第八話:恋の本質
何となく、嫌な予感がはするのは気のせいでは無いだろう。やけに目立つはずなのだが、なぜ皆は気づかないのかが、不思議でたまらない。
まあ、気づかないのも、無理は無い。皆、自分の荷物を荷棚から降ろし、美術館の話題で持ちきりになっている。多分、酔い止めか何かだろう。前、乗り物酔いが心配だと、メールで聞いた事がある。
「おい、新岩。美術館って、どんな所なんだろうね?」
「絵と美術品があるんだよ」
こいつは、今まで何を勉強してきたのかが、本当にわからない。一般教養が、まるでなっていない。将来が心配なこいつは、来年高校生である。
「はい、あと一分で到着しま〜す」
バスガイドがマイクの音量を少し上げ、報告する。別にあと一分と言わなくても良いのではないか?それと、俺の座席の真上にスピーカーがあるので、ややうるさい。
「ちょっとどいて」
弓が冷たく言い放った言葉は、今の俺の心にグサっとくる。
「あ、あぁ……」
俺は座席から立つと、弓はさっと荷物を取り、すぐに自分の座席に腰を下ろした。
自分の心に、ポッカリと大きな穴が開いた感触を覚えた。これを恋と呼ぶならば、あまり気持ちの良いものでは思えない。むしろこんな嫌な思いをするならば、最初から告白なんて、しなければ良かった。恋人を持つというのは、ここまで楽しくない事なのか?
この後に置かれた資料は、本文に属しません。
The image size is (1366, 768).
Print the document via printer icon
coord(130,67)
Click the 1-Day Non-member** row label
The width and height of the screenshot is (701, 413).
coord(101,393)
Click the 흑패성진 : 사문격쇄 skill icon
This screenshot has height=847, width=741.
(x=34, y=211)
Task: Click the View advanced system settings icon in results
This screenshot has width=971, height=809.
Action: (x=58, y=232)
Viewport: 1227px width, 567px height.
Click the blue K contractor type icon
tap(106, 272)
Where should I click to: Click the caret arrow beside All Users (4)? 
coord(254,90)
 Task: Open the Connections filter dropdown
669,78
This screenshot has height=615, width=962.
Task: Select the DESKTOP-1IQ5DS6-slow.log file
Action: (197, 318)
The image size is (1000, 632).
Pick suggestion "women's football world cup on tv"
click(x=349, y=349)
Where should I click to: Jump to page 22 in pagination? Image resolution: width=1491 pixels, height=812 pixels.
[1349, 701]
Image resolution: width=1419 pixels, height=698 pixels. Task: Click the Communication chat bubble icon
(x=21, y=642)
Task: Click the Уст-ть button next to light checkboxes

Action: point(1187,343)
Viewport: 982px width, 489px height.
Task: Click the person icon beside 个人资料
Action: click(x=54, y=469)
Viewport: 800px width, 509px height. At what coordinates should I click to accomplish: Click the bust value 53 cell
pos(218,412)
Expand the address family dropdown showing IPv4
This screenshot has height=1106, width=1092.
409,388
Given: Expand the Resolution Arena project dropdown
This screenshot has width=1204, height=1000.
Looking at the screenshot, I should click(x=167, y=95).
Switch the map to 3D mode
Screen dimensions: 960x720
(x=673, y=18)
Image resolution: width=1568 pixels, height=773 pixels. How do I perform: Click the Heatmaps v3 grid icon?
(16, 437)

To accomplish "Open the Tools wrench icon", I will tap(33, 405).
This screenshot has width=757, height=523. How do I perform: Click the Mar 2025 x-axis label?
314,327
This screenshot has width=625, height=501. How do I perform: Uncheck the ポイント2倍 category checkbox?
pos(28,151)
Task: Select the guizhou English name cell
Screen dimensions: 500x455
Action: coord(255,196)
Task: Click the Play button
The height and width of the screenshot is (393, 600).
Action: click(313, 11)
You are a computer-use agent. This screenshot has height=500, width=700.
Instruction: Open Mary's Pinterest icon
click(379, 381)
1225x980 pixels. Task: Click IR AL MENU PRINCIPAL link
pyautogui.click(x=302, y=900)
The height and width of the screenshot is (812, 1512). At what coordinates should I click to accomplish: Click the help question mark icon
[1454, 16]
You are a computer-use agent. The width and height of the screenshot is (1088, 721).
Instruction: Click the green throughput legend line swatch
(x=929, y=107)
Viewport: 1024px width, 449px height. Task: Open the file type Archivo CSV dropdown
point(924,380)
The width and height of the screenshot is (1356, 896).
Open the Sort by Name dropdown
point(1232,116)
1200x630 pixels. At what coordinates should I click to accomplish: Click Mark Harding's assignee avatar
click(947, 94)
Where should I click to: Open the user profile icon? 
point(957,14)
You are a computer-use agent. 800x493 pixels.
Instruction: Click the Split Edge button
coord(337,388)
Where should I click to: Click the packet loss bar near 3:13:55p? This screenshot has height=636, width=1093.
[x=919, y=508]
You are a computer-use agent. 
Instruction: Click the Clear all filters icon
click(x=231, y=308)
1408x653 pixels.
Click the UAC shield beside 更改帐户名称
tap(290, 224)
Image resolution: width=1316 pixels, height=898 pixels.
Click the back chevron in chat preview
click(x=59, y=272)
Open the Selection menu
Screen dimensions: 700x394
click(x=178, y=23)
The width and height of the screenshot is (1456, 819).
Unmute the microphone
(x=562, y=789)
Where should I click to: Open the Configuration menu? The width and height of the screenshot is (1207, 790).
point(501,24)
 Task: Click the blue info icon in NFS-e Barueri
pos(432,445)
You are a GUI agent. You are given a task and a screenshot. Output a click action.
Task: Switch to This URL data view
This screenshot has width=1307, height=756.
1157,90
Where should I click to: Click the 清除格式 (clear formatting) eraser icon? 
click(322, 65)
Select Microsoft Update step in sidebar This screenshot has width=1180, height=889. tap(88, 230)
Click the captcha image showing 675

様々な思いが込み上げて来ていると、バスがゆっくりと停止した。どうやら美術館に到着したようである。すると先生が立ち上がった。
「じゃあ一班から順番にバスから降りろー」
ここでも数字の小さい順からだが、もうどうでもよくなった。
「また俺達最後かよ〜」
ここに気にする奴がいた。全くどうでもよい。
「ほら、もう俺達の番だぞ。早く行け」
「あら、ほんとだ」
社内を見渡すと、もう自分の班員しか残っておらず、弓に至っては既にバスの外にいた。
「矢川もう降りてるぞ」
「見ればわかるって」
くだらない会話も、たまには良い。心が休まる感じがする。心のおやつといっても過言ではないだろう。今の俺にとっては、この上無い特効薬である。
バスの外では、弓がこちらを見て形容し難い表情をしている。怒っている様な、哀しい様な、とにかく表現しにくい表情で間違いないだろう。
さっきの事なのか?それとも別の事か?またしても俺の心に一つ、謎が生まれてしまった。